■ The task
Write the data below out in full, exactly as it stands.

[Saved entries]
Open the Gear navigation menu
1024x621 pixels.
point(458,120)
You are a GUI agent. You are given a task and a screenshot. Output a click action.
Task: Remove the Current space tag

■ Reply
Open the Gear navigation menu
1024x621 pixels.
point(458,120)
You are a GUI agent. You are given a task and a screenshot. Output a click action.
Task: Remove the Current space tag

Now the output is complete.